During the question period that followed a reading last month at the famous Politics and Prose bookstore in Washington, a mathematics professor rose to tell a brief story. He reported that a student's evaluation of another math professor had contained this complaint: "He makes it hard for the average student to get an A."
Listening to a podcast of that occasion, I could almost feel the delight this evoked in Susan Jacoby, who had just read from her new book, The Age of American Unreason (Pantheon). The mathematician provided another outrage she could add to all the evidence that (as the headline on her recent Sunday piece in the Washington Post put it) Americans have turned themselves into a "Nation of Dunces."
Certainly the student in that story sounds like a dunce. He doesn't understand that it's the superior student who should get an A. An average student gets one only with far-above-average effort. But of course the student may have been studying at one of those universities where professors throw around A's like confetti. Perhaps he'll complain indignantly to the dean, threatening to sue. Perhaps the dean will raise the mark to avoid a fuss.
That's all possible in the demoralized universities of today, and not just in America. But it's America, her home, that worries Jacoby. She's angry because Americans, as she sees it, are much dumber than they were a few decades ago. She directs her fury at politicians, schools, TV, conservative intellectuals, evangelical Christians and parents. Among others.
A former Washington Post education reporter and the author of books on Russian schools, American secularism and several other subjects, Jacoby pulls together a rather over-familiar collection of pollster-collected facts on American ignorance: Many Americans think the sun revolves around the Earth, many teenagers can't find Iraq on a map, etc. Jacoby also hates the tone of public life. She believes the word "folks," used by politicians, is a plague -- but she's willing to write about "ordinary people." (Personally, I'd rather be one of the folks than one of the ordinary, but it's probably a matter of taste.)

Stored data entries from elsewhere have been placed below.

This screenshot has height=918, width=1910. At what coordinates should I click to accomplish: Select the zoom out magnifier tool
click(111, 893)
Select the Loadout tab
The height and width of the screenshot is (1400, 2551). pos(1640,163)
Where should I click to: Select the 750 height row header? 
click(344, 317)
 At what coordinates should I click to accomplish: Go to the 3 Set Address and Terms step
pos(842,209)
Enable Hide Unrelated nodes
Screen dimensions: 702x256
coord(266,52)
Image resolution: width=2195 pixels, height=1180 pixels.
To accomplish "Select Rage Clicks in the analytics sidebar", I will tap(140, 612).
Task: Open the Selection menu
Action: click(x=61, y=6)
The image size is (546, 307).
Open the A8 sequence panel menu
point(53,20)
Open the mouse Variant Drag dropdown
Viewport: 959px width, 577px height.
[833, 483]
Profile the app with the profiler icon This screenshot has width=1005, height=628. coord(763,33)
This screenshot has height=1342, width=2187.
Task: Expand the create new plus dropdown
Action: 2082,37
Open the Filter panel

Jacoby's outrage is highly selective. While trying to identify one disturbing trend, she unconsciously demonstrates that she's a glaring example of another. She belongs to the party of demi-intellectuals (it has its right-wingers and its left-wingers) who automatically condemn the ideas of everyone who doesn't agree with them. It turns out that she's unhappy because Americans aren't intelligent enough to vote for liberal Democrats consistently. Who else would an intelligent person vote for?
To satisfy Jacoby, it's not enough to exhibit intelligence. It's necessary also to use that intelligence properly, to develop views closely resembling hers. She doesn't like the late Allan Bloom, for instance, because he denounced the 1960s counterculture in his best-seller, The Closing of the American Mind. She ticks off a list of conservative intellectuals who are, in her eyes, part of the problem. With one sentence she sweeps off the table not only William Kristol of the Weekly Standard but also his dad Irving and his mom Gertrude Himmelfarb. Those are pretty brainy people, especially mom, but that doesn't impress Jacoby. She resents the Kristols' opinion of the 1960s and probably all their other opinions as well. Curiously, from time to time she forgets herself, admits the 1960s helped degrade American society and sounds briefly like Bloom or a Kristol. But she quickly recovers, remembers what jersey she's wearing, and returns to her team.
Born in 1945, Jacoby talks herself into a conviction (mainly bogus, I believe) that the America of her youth or the America just before her time had a better sense of cultural values than the America of today. She settles on middlebrow culture, represented most obviously by the Book-of-the-Month Club, as proof that Americans were once at least intellectually ambitious.
Given the American taste for masochism, it seems likely her book will do well. The reviews have been at least indulgent. But she makes a major error when she mentions, at six or eight points, the book that inspired her: Anti-Intellectualism in American Life, by Richard Hofstadter, published in 1963. A professor of history at Columbia University, Hofstadter handled that subject with calm, cool brilliance. By contrast, Jacoby comes across as a narrow-minded bully, so politically involved that she can't place her subject in convincing historical and cultural perspective. She doesn't seem to understand that she lacks the distance a serious argument needs. A reader of her book might even conclude that she's not smart enough for her subject.